### Task set
**1.** Answer these questions about the text on the Sedley Alley case:
(a) On what date was Sedley Alley put to death, and by what method?
(b) What organization did Barry Scheck co-found?
(c) In which state were the investigators who called Scheck earlier this year?
**2.** Write the next few paragraphs of the text on the Sedley Alley case, picking up after its final sentence.

### Text passage
Legislature or court should take up Tennessee case

A substantial number of people who once were unwavering supporters of capital punishment have become opponents. Their conviction that some vicious criminals should pay the ultimate price remains firm.

But revelations that a substantial number of people convicted of crimes were innocent changes everything. No one wants to learn an innocent person has been executed.

In Tennessee, the daughter of a man executed 13 years ago after being convicted of killing a woman is crusading to clear her father’s name. April Alley maintains her father, Sedley Alley, was innocent.

He confessed to killing the woman, but said later that his admission had been coerced. Not long before he was executed, lawyer Barry Scheck, who co-founded the Innocence Project, sought DNA testing in Alley’s case. The request was rejected and Alley was put to death by lethal injection on June 28, 2006.

Scheck’s concern was revived earlier this year, when investigators in Missouri called him about a possible connection between the murdered woman and another man who is charged with sexually assaulting two women and murdering another.

April Alley has been working with the Innocence Project in an attempt to have DNA testing done on evidence in her father’s case.

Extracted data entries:
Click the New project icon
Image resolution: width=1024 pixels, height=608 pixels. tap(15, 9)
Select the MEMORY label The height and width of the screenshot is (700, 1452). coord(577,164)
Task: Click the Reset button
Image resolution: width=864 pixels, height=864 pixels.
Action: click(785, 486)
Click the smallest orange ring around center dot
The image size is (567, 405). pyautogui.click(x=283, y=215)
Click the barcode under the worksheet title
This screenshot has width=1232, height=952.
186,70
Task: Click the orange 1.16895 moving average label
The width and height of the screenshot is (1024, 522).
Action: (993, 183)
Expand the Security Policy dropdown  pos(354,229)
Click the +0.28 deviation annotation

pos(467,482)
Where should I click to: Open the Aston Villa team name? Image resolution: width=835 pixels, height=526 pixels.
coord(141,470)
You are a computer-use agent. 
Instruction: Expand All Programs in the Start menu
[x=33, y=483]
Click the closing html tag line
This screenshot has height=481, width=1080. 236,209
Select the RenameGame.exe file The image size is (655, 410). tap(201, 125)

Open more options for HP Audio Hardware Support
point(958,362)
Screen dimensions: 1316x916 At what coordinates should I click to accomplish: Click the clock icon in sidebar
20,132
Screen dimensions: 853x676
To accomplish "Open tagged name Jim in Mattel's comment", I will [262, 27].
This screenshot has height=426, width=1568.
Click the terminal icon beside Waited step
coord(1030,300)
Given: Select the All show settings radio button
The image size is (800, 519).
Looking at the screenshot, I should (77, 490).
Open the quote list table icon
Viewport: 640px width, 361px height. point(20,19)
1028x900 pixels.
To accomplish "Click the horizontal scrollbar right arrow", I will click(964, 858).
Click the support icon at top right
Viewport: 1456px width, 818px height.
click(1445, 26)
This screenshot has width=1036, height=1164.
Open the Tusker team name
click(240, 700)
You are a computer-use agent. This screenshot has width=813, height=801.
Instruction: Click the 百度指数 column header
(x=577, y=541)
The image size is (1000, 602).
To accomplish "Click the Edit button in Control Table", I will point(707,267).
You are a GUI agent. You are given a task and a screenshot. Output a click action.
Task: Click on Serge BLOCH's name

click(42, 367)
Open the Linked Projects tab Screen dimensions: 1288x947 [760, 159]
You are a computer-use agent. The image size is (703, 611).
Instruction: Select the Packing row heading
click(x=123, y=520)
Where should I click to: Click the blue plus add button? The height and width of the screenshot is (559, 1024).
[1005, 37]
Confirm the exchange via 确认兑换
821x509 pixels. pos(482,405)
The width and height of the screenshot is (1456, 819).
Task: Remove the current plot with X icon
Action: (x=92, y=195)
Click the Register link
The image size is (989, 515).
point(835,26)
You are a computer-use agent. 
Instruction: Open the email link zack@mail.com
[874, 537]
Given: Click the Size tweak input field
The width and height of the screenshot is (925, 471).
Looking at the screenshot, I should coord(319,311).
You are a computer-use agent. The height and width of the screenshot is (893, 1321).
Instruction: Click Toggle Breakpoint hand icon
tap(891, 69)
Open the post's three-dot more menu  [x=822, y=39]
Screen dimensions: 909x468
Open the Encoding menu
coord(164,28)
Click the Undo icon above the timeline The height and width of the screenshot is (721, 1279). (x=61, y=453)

### Task responses
**1.**
(a) June 28, 2006, by lethal injection.
(b) The Innocence Project.
(c) Missouri.

**2.**
Last month, however, a judge in Memphis said no to the request — on a technicality. She ruled April Alley does not have legal standing to have the DNA testing done. She emphasized her decision had nothing to do with the merits of the case.

Judge Paula Skahan emphasized that April Alley’s “arguments are best addressed to the General Assembly and the Tennessee Supreme Court.” In other words, either a new law or a different interpretation of the law is needed.

Tennessee Supreme Court justices should take up the case. If they cannot see their way clear to order the DNA testing, Tennessee legislators should enact a law that permits it.

Nothing can bring Sedley Alley back to life. But if he was innocent of the crime that sent him to the execution chamber, it is important that we learn the truth. April Alley views that as an imperative.

It may be to her — but it is even more so to others who may be in prison, perhaps on death row, for crimes they maintain they did not commit.